Eine 24-jährige Lehrerin aus Sousse über die Übergangsregierung.

Das soll eine neue Regierung sein? Diese Übergangsregierung besteht zu einem großen Teil aus dem alten Regime, sogar Leuten, die Schlüsselpositionen hatten: der Premierminister, der Innenminister, der Verteidigungsminister, der Finanzminister. Mir ist überhaupt nicht wohl mit ihnen. Allein, wie der Innenminister am Montagabend in einer Pressekonferenz gesprochen hat. Er wandte sich an das Volk und es wirkte, als ob er uns anklagt: „Gefällt es euch, in welchem Zustand das Land jetzt ist? Die Kinder gehen nicht zur Schule, unsere Erde ist verbrannt. Und wozu, wozu?“ So hat er geredet. Aber wer in Gottes Namen hat denn das getan? Natürlich hat er nicht davon gesprochen, dass das Regime selbst Milizen geschickt hat, die geplündert und randaliert haben. Die Armee hat uns gewarnt, nicht einmal der Sicherheitspolizei abends die Tür zu öffnen, weil sie mit den Milizen unter einer Decke stecken können.
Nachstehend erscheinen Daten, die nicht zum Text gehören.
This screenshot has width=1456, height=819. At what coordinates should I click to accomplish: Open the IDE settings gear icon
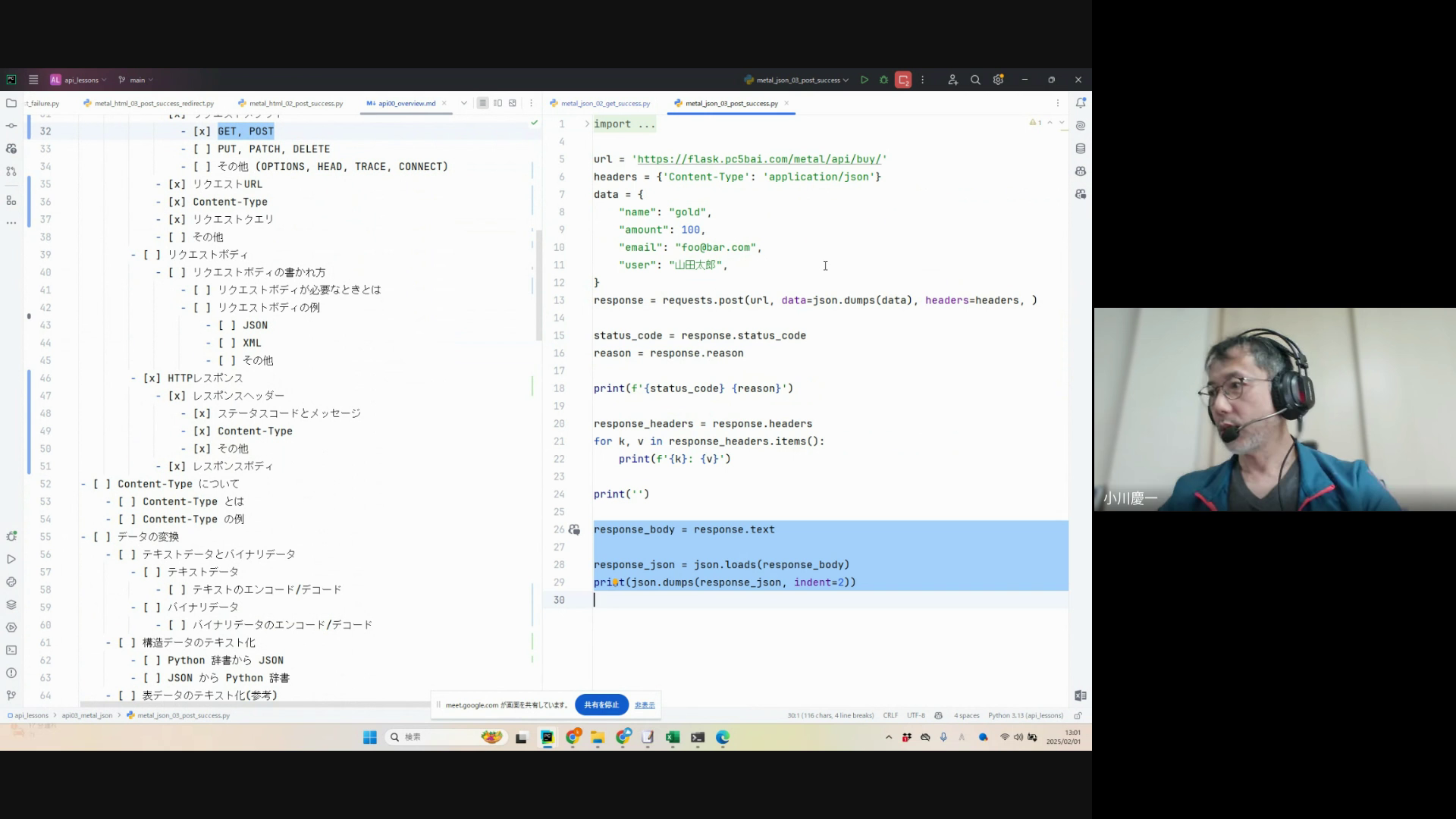(998, 80)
Und dann hat Premierminister Ghannouchi auch noch einen Anruf von unserem ehemaligen Diktator Ben Ali erhalten! Er möchte wissen, wie es uns geht. Ich kann das wirklich alles nicht glauben.

Wir brauchen eine neue Verfassung, damit sich die Opposition auf demokratische Weise beteiligen kann, aber das braucht Zeit. Hoffentlich wird die neue Verfassung die Bedürfnisse der jungen Menschen beachten.

Es wurden jetzt Gedichte geschrieben, um den jungen Märtyrern dieser Revolution Ehre zu erweisen. Überhaupt, es gibt alles in Bezug auf die Revolution: patriotische Lieder, Rapsongs, Witze gegen das Regime, sogar neue Wortschöpfungen. „Stehlen“ heißt jetzt „trabelsieren“, wie der Name „Trabelsi“ der Frau unseres Ex-Diktators. „Flüchten“ heißt „benalieren“, nach Ben Ali.

Wir haben mit einer Stimme gesprochen, als wir schrien: „Hau ab, Ben Ali“. Aber jetzt sind wir gespalten. Die einen wollen wieder Ruhe und Frieden, die anderen wollen weiterdemonstrieren, bis die gesamte Regierungspartei abhaut. Und die Oppositionsparteien wollen endlich an die Regierung. Einige von ihnen haben sich jetzt aus Protest wieder zurückgezogen. Das beunruhigt mich sehr! Ich bin mir sicher, dass das gesamte Volk die Regierungspartei loswerden will. Bestimmt werden noch viele demonstrieren. Gleichzeitig kehrt jetzt das normale Leben zurück und die Leute arbeiten. Ich glaube, wir haben keine Wahl. Wir brauchen Stabilität und müssen das Land wieder aufbauen. Es soll kein Blut mehr fließen. Wir akzeptieren die Übergangsregierung, aber wir bleiben wachsam und werden sie immer an die Ziele unserer Revolution erinnern.

Unser Aufstand war nicht vorbereitet. Die Opposition ist nicht bereit. Immerhin, wir jungen Tunesier sind uns sehr bewusst über alles, was passiert. Ich hoffe sehr, wir werden uns auch weise genug verhalten, um noch an unser Ziel zu gelangen.